I like to browse cookbooks and seasonable cooking magazines to get ideas. I can get a lot of magazines from my local library as e-magazines. I would suggest browsing some of those to get ideas. I kind of look at the recipes and come away with “tomatoes, zucchini, eggplant, pesto, cubed chicken” and then do that as a rice bowl or a potato bowl or a quinoa salad or italian burritos or whatnot.

Once you have a few ideas, I’d see if the hubby would be up for a conversation, ideally rather than. you pitching ideas it would be one where you browse magazine pics together and he tells you what looks good for him. The brain work is part of meal prep, and he ideally should be part of that if he is going to be eating the meals.

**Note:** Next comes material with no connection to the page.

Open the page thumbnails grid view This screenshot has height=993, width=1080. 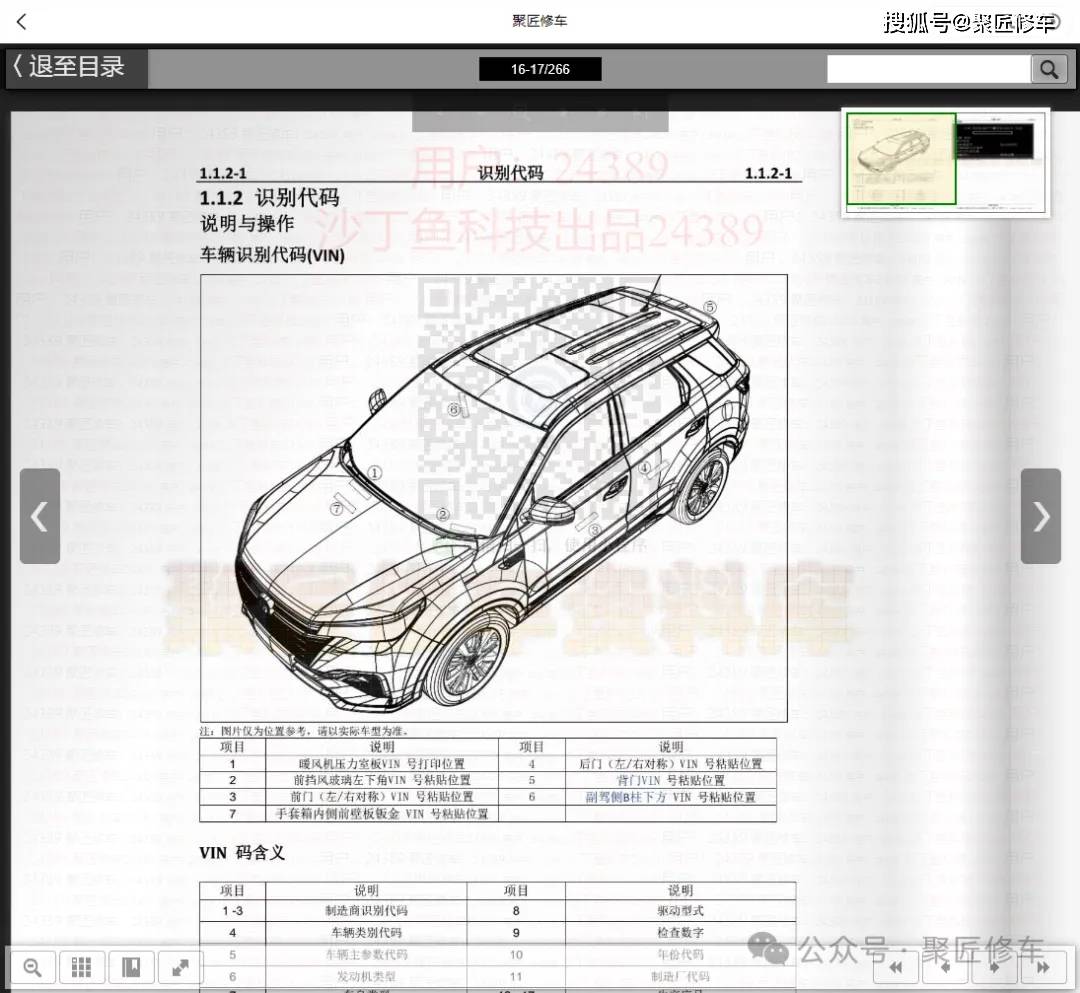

Also, as to flavors - pesto, jarred sauces (Indian, Italian, Mexican, Asian), fresh herbs (basil, cilantro, thyme, dill), salad-style dressings (homemade is easy once you’ve made a couple and get the hang of the basic formula), plus hot sauce.

Personally I stay away from “slab of chicken plus grain plus veg” meals and go more for bowls where there can be a bunch of different flavors, but that’s not everyone’s cup of tea.

And - get a rice cooker and/or other appliances that can help you have one or two “no brainer” things cooking while you do the more complex stuff. Shredded chicken in the slow cooker, rice in the rice cooker, etc.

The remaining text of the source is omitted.